L’écrivain marocain Kebir Mustapha Ammi a plaidé pour un Maghreb “ouvert” et “fraternel”, en affirmant qu’il appartient à tout un chacun de “réinventer les liens d’une fraternité longtemps rompue” dans la région.

Dans une tribune intitulée “Pour un Maghreb ouvert et fraternel”, dont copie parvenue samedi à la MAP, l’écrivain estime que le Maghreb a trop souffert, à son corps défendant, depuis les indépendances, en soulignant qu’il appartient “à nous, ses fils et ses filles” de réinventer une nouvelle manière d’aborder les temps à venir pour refaire de cette terre de partage, une porte ouverte, le seuil fraternel qu’elle n’aurait jamais dû cesser d’être.

Pour Mustapha Ammi, le Maghreb ne mérite son visage que dans “le don de soi et non la discorde”, notant qu’aucun discours ne peut prendre le pas sur l’”insécable mémoire qui nous unit”.

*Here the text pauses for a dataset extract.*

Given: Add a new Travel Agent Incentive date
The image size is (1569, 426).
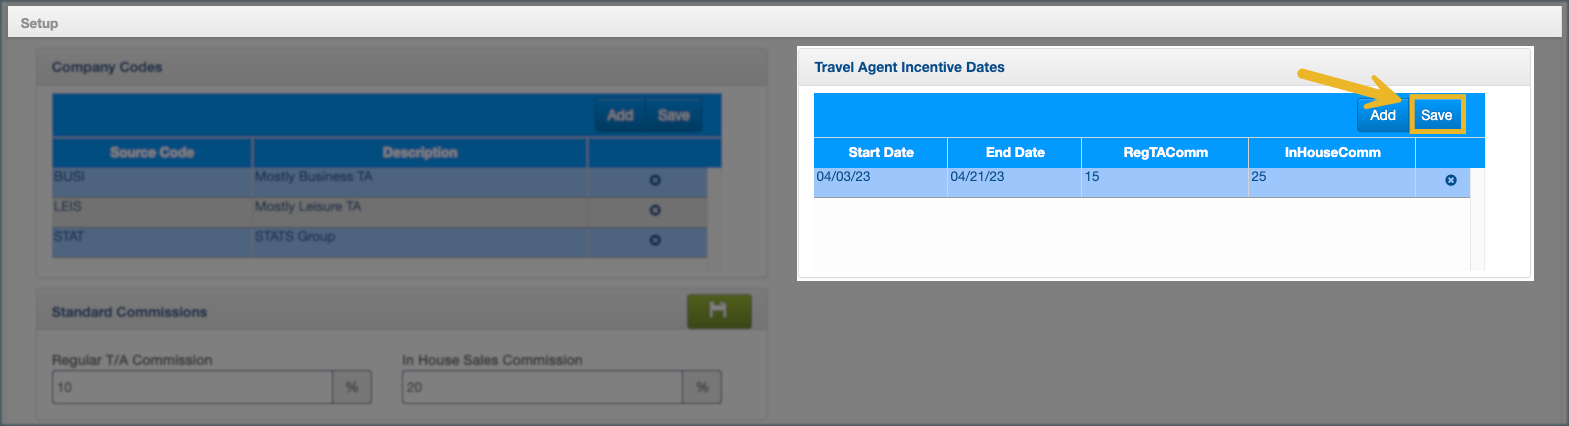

Dans la même lignée, l’auteur s’interroge sur les raisons ayant pu faire d’une frontière un mur “infranchissable” pendant tant d’années, en affirmant que loin d’être “la gardienne des préjugés savants et des calculs chauvins”, cette frontière marque “un seuil généreux” qui n’attend que d’être franchi.

“La frontière qui nous sépare doit abjurer le rôle qu’elle tient, bien malgré elle, depuis près de vingt cinq ans, et nous unir”, ajoute Mustapha Ammi, aux yeux de qui le Maghreb peut être “une maison accueillante, une halte lumineuse”.

Tout en appelant à la mobilisation afin de redonner au Maghreb “le vrai visage, radieux, qui est le sien”, l’écrivain estime qu’il appartient à tout maghrébin, d’en faire un exemple de partage et un Maghreb de fraternité.

De son avis, la région maghrébine se doit d’être “une porte ouverte” et “un trait d’union” à même d’accueillir “les frères, d’où qu’ils soient en toutes saisons”.

Il n’a pas manqué de souligner l’importance d’un “Maghreb capable de regarder les temps à venir droit dans les yeux, pour rappeler, en cas de besoin, haut et fort, qu’il ne troquera jamais la fraternité qui irrigue son âme”.